# To do:
Reproduce only the lines of the material below that start at the line containing "Given: Click the" and stop at the line containing "Click the Wydatki". Keep both end lines.

# Given data:
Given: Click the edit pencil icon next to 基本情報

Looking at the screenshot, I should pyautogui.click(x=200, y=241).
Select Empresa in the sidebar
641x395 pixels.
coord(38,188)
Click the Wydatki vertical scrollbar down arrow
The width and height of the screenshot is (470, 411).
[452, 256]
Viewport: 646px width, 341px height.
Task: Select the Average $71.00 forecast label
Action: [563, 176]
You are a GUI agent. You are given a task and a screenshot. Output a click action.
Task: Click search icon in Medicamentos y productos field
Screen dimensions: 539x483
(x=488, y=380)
==
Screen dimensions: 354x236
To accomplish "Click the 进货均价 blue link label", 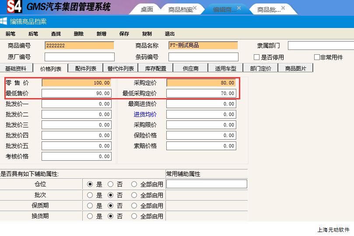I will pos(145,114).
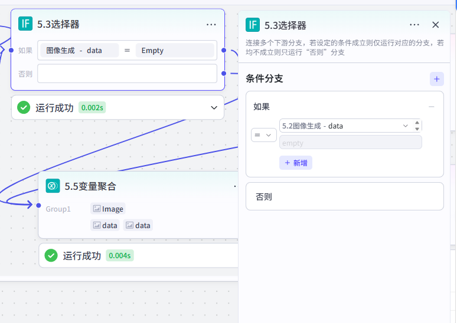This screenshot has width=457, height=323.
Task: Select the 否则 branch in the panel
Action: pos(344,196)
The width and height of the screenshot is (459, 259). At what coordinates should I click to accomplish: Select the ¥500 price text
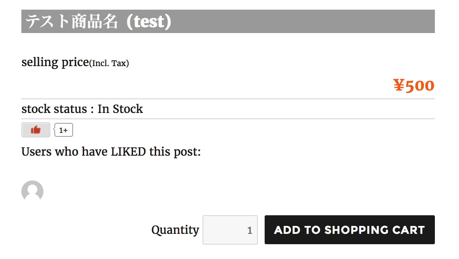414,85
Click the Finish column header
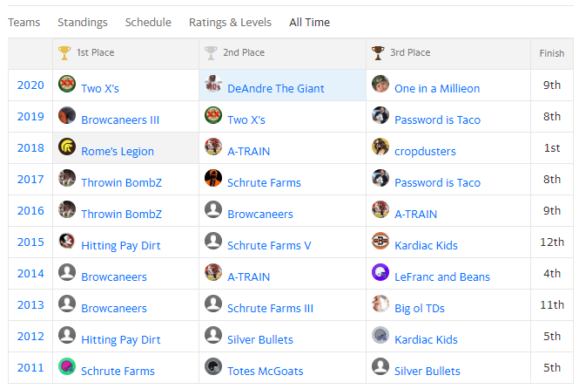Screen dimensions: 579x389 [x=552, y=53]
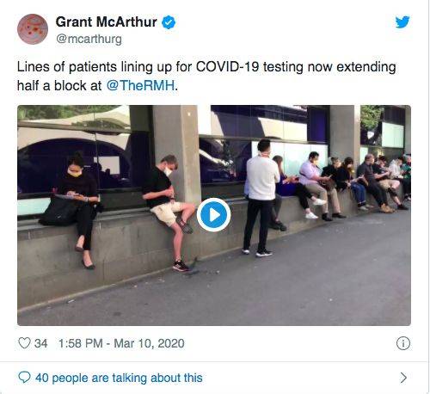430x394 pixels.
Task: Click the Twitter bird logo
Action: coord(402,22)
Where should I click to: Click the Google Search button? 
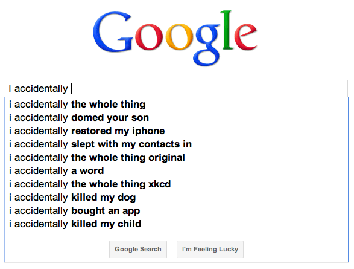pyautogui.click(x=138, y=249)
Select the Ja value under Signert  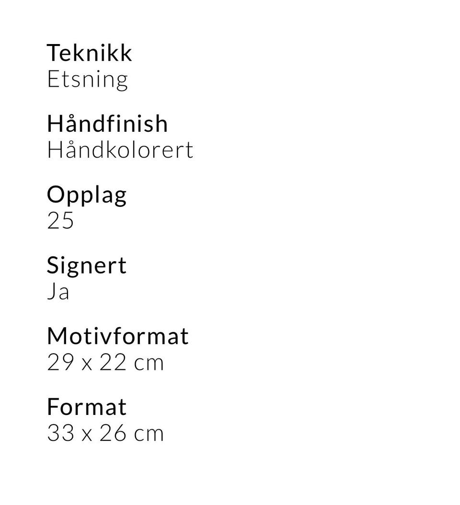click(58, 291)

# Task output:
Given: Click the edit pencil icon next to 基本情報

Looking at the screenshot, I should pyautogui.click(x=200, y=241).
Select Empresa in the sidebar
641x395 pixels.
coord(38,188)
Click the Wydatki vertical scrollbar down arrow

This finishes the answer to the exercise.